These quotes are so maddening. And you see it in other cultures also.
Going from generation to generation, not only enforced by man. Also by peers, mothers, sisters.
Instead of learning boys → man how to behave and restrain there selfs, if needed. Or just look the other way if bothered. Girls and woman are made responsible.
In this very mixed part of the city I live in, you still see, 3th generation, happening this. Girls with a skirt, or short, and/or hair loose, seem to be fair game to be schuss’t on (don’t know the correct English name for “pssst, pssst”). Or worse, called names. And when you address* such a group (yes, group mostly) of boys, the answer is likely “Yes, but she should not dress like that”. Argh… upbringing…
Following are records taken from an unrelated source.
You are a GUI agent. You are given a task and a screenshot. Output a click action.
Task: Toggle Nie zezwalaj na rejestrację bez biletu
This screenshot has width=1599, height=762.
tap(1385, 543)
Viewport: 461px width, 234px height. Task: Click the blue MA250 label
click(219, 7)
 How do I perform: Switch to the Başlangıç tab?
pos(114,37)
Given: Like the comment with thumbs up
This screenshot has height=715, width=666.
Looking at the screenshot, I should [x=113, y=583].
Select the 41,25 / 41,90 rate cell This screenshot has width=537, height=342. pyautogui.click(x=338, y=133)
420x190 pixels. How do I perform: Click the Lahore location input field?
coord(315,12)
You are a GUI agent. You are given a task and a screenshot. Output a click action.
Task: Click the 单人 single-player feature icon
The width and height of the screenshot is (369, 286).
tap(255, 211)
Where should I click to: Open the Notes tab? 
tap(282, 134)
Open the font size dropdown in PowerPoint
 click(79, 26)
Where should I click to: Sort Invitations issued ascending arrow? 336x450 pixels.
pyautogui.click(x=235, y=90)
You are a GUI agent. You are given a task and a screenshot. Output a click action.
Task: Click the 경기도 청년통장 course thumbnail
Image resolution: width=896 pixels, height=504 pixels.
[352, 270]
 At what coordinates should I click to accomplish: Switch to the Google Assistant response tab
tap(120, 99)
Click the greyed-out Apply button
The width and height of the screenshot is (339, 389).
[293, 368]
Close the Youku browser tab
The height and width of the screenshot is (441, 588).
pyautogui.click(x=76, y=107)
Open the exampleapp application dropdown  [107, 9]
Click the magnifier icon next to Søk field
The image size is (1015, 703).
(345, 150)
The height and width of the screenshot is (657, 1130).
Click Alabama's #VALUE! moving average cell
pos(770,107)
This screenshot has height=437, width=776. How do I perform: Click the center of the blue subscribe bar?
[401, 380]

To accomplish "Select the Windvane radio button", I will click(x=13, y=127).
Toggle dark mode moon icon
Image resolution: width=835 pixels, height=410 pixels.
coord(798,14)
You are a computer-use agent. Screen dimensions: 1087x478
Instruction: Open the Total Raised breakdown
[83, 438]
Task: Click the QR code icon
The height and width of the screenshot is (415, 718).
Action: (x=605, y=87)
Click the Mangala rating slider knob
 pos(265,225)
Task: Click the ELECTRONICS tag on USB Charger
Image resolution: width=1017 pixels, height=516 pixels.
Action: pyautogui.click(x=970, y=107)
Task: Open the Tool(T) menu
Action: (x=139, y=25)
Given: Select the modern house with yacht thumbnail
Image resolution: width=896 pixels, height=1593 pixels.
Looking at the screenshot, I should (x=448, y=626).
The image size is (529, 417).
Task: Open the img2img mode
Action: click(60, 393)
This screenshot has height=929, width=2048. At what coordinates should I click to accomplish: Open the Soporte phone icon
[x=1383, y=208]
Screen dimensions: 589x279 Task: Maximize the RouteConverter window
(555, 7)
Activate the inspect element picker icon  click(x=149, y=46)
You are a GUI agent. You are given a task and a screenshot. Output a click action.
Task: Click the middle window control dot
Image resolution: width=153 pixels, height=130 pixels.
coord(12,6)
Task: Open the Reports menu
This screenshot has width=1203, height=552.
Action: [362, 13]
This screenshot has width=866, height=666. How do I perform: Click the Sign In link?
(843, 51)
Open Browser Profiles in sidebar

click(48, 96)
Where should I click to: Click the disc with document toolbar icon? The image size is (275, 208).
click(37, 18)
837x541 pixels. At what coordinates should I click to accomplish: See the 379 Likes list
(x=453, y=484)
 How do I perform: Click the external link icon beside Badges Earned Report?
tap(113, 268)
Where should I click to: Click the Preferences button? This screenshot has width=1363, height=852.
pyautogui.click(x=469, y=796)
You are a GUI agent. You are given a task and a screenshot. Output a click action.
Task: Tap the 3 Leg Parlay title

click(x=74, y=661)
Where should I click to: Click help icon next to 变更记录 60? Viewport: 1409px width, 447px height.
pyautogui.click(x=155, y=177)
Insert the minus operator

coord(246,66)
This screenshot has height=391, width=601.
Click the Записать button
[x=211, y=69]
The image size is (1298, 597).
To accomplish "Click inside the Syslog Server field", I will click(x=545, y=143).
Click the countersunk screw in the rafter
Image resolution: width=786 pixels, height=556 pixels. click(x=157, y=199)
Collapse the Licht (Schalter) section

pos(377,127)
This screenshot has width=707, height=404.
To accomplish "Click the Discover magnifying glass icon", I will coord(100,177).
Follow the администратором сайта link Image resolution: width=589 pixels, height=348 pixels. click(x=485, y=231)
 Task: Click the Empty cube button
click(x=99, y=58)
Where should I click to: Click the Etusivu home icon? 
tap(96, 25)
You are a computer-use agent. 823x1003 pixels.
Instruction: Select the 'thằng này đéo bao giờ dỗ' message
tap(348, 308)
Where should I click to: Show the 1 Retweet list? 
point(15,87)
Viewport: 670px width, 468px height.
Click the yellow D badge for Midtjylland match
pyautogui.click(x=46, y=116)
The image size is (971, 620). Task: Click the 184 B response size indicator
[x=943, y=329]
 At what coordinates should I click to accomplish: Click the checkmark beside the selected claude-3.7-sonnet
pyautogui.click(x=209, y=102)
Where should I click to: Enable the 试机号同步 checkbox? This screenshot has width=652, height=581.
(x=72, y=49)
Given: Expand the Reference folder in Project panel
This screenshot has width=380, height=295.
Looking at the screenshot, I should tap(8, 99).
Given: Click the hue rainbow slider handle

From the other side there is a big group of Latin/Caribbean people, and these girls (mostly, do generalize a bit of course, sorry for that) dress like they want and take no sh*t from such groups.
*At the place where I volunteered for a long while I got the chance to see, address such things and be witness and mediator of the literally fights and clashes that happened.
I know. Even as a young thing I felt the unfairness and helplessness of the position that girls are put in because of this responsibility-especially as I became more aware of the overt sexualization of women and girls throughout our culture.
I still remember innocently asking my mother why boys were allowed to look at women and see them undressed, but the reverse was not allowed…and she told me unironically that it was part of being a woman.
That was the first in a series of “breaks” in my psyche and perspective of the world I lived in.
I never accepted much of what my parents or others had to tell me about cultural norms. So much of it appeared to be arbitrary and self-confirming. Not socializing into every foolish notion they confronted me with started me on a divergent cultural (and possibly biological) path, which has been difficult for them to accept.
And of course it is arbitrary and self confirming.
There is no question that the suffocating feelings of those norms drove me to find other perspectives and ways of thinking. And that in itself has been challenging enough for my parents. I can’t imagine how they would have reacted if my rejection of norms were more apperant in my appearance.